■ **Records supplied**
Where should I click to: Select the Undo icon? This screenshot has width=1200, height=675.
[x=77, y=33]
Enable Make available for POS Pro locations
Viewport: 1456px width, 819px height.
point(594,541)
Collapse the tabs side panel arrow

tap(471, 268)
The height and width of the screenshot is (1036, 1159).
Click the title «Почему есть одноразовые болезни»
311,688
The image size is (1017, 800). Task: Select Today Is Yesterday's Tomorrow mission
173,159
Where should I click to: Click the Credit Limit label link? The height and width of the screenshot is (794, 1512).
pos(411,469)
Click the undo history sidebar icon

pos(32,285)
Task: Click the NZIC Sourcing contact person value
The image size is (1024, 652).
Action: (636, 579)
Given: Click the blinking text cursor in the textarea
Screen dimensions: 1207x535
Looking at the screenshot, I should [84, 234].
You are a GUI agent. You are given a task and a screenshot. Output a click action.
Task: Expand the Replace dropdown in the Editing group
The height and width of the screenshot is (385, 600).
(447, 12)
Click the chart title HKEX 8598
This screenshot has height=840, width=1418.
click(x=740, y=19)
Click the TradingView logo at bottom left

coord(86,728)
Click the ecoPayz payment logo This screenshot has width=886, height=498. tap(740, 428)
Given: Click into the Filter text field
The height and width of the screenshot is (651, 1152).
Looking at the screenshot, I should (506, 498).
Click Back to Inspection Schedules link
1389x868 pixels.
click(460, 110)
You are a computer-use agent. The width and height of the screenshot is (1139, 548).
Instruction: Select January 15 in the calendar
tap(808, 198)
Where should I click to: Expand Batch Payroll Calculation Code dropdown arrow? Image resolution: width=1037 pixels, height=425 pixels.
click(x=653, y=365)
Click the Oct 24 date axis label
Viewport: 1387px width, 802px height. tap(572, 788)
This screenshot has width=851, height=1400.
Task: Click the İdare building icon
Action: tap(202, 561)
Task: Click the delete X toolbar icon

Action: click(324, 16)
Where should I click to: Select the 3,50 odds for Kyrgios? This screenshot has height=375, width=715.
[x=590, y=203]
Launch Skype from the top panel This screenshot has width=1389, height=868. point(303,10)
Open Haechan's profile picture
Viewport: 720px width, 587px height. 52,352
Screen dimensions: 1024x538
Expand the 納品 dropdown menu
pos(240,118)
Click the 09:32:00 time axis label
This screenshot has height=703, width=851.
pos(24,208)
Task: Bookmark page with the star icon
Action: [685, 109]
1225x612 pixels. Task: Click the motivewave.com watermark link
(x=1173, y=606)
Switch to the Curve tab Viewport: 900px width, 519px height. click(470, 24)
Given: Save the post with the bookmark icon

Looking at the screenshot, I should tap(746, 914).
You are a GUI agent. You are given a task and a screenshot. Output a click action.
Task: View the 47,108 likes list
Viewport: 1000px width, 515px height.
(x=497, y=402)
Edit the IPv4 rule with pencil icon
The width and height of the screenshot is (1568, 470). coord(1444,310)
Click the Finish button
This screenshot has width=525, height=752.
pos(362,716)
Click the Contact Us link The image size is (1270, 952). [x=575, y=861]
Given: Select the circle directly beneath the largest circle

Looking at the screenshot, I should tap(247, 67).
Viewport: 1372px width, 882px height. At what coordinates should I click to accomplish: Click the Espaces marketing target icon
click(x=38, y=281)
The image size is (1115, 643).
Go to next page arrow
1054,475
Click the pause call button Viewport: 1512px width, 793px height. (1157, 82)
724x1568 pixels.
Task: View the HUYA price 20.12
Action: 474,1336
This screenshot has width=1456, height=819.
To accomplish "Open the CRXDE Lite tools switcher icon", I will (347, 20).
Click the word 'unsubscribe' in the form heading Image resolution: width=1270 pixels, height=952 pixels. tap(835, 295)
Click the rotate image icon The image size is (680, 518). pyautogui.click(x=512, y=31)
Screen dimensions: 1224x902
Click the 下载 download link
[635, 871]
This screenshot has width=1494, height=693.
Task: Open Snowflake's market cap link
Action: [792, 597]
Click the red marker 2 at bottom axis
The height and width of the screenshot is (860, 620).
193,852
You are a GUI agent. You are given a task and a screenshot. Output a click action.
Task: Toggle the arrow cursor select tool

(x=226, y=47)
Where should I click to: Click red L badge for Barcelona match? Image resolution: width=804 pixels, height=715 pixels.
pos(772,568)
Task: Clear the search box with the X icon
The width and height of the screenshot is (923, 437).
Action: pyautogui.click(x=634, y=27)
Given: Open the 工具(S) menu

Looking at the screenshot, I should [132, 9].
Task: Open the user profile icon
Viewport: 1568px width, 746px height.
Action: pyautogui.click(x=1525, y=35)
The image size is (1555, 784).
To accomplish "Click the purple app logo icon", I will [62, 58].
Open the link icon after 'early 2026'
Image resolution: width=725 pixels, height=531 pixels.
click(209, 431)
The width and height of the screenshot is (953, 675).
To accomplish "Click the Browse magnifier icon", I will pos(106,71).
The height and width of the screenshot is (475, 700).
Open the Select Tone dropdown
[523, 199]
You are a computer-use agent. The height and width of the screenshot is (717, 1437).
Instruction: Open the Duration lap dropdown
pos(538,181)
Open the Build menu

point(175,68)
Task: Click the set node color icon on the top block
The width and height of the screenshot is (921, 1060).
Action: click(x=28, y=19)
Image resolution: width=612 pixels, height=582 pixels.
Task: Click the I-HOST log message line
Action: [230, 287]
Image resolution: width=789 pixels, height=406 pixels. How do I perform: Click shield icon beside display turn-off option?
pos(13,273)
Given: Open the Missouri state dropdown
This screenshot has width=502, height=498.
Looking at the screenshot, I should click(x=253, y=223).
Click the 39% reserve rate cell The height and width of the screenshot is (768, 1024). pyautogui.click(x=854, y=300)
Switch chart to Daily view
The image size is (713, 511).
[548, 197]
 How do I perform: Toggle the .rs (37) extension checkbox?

■ **Exercise aim**
Reproduce the items verbatim, starting at the very first line and ending at the line that contains "tap(808, 198)".

■ **Reply to the task**
Where should I click to: Select the Undo icon? This screenshot has width=1200, height=675.
[x=77, y=33]
Enable Make available for POS Pro locations
Viewport: 1456px width, 819px height.
point(594,541)
Collapse the tabs side panel arrow

tap(471, 268)
The height and width of the screenshot is (1036, 1159).
Click the title «Почему есть одноразовые болезни»
311,688
The image size is (1017, 800). Task: Select Today Is Yesterday's Tomorrow mission
173,159
Where should I click to: Click the Credit Limit label link? The height and width of the screenshot is (794, 1512).
pos(411,469)
Click the undo history sidebar icon

pos(32,285)
Task: Click the NZIC Sourcing contact person value
The image size is (1024, 652).
Action: (636, 579)
Given: Click the blinking text cursor in the textarea
Screen dimensions: 1207x535
Looking at the screenshot, I should [84, 234].
You are a GUI agent. You are given a task and a screenshot. Output a click action.
Task: Expand the Replace dropdown in the Editing group
The height and width of the screenshot is (385, 600).
(447, 12)
Click the chart title HKEX 8598
This screenshot has height=840, width=1418.
click(x=740, y=19)
Click the TradingView logo at bottom left

coord(86,728)
Click the ecoPayz payment logo This screenshot has width=886, height=498. tap(740, 428)
Given: Click into the Filter text field
The height and width of the screenshot is (651, 1152).
Looking at the screenshot, I should (506, 498).
Click Back to Inspection Schedules link
1389x868 pixels.
click(460, 110)
You are a computer-use agent. The width and height of the screenshot is (1139, 548).
Instruction: Select January 15 in the calendar
tap(808, 198)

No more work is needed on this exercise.